Figure 1.

Angiotensin II type 1 receptor (AT1R)–associated protein (ATRAP) deficiency exerts no evident effect on renal morphology or AT1R gene expression. (a) ATRAP mRNA is widely distributed in many different tissues and abundantly expressed in the kidney of wild-type (WT) mice. Values are calculated relative to those achieved with extracts from the liver of WT mice and are expressed as mean±s.e. (n=2 in each group). ND, not detected. (b) ATRAP protein is abundantly expressed in the kidney of WT mice on immunohistochemistry. The positive areas for ATRAP immunostaining are evident as brown dots in the sections. Scale bar=1.5 mm. Original magnification × 40. (c) In WT mice, the ATRAP protein is expressed along the nephron segments from the proximal to distal tubules in consecutive renal cortical sections, as shown by immunohistochemistry. AQP2, aquaporin-2, a specific marker of the collecting ducts; Calbindin-D, a specific marker of distal convoluted tubules (DCTs) and connecting tubules (CNTs); Megalin, a specific marker of the proximal tubules. Original magnification × 200. (d) In ATRAP-knockout (KO) mice, there is no ATRAP immunostaining in the renal tubules. Original magnification × 200. (e) There is no anatomical difference between the kidneys of the WT and ATRAP-KO mice on representative hematoxylin/eosin staining of kidney sections.

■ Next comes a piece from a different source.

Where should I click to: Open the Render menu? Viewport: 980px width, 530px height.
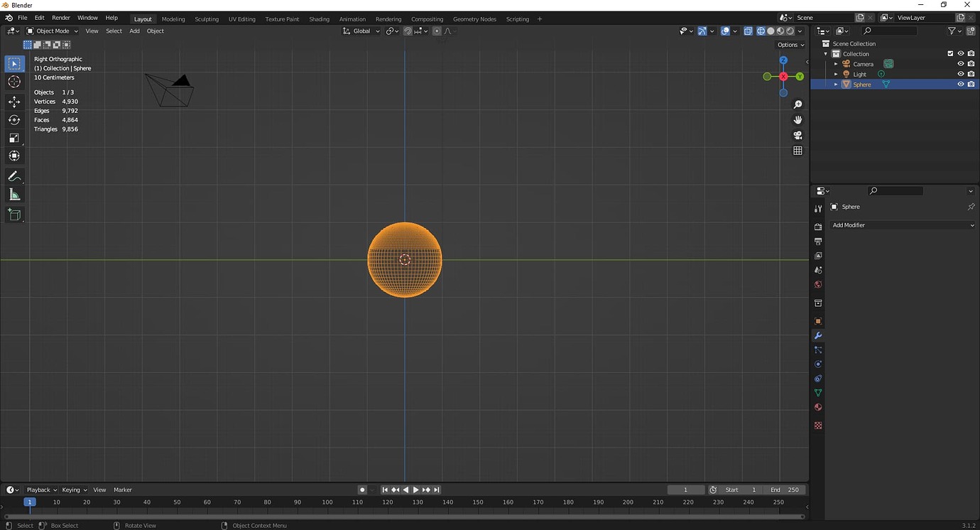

Scale bar=1.5 mm. Original magnification × 40. (f) ATRAP deficiency does not affect the creatinine clearance. Values are expressed as mean±s.e. (n=4 in each group). (g) ATRAP deficiency does not affect the tissue distribution or expression levels of AT1R mRNA. The values were calculated relative to those achieved with extracts from the muscles of WT mice and are expressed as mean±s.e. (n=4–6 in each group).